Two mechanisms have been proposed to account for an Na+/H+ exchange in fish. The first, an exchange protein in the apical membrane of cells in the gill, has a long history, perhaps because the Michaelis–Menten concentration dependence suggested the combination of Na+ with a membrane protein. However, it was argued that such a neutral exchanger could not take advantage of the membrane potential and that the proton and sodium gradients were insufficient to drive the exchange (Avella and Bornancin, 1989). This is probably true but hard to demonstrate, since intracellular [Na+] values are uncertain in fish gills. Several measurements have produced wildly disparate values, from approximately 10 mmol l–1 to 80 mmol l–1 (Li et al., 1997; Morgan et al., 1994; Eddy and Chang, 1993; Wood and LeMoigne, 1991).

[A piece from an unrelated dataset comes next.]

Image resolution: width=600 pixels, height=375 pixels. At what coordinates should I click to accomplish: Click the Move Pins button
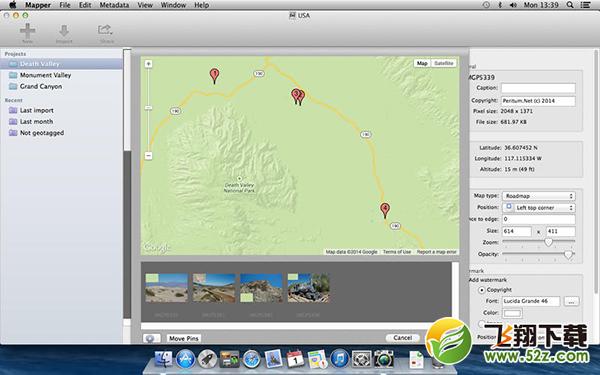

In frog skin (PCs) bathed with 1 mmol l–1 Na on the apical surface, [Na+]cell was ∼4 mmol l–1, and this might serve as a likely benchmark for FW vertebrate transport epithelia. Intracellular pH is also uncertain in fish gill. It has been measured only in rainbow trout, where it was 7.3–7.4 (Wood and LeMoigne, 1991; Goss and Wood, 1991).
Since the striking work on the frog skin model (Ehrenfeld et al., 1985), the proton pump–Na+ channel has been proposed as the alternative mechanism underlying apical Na+/H+ exchange in FW fish gills. It is worth examining current information about the presence, distribution and significance of each of the several components of this system.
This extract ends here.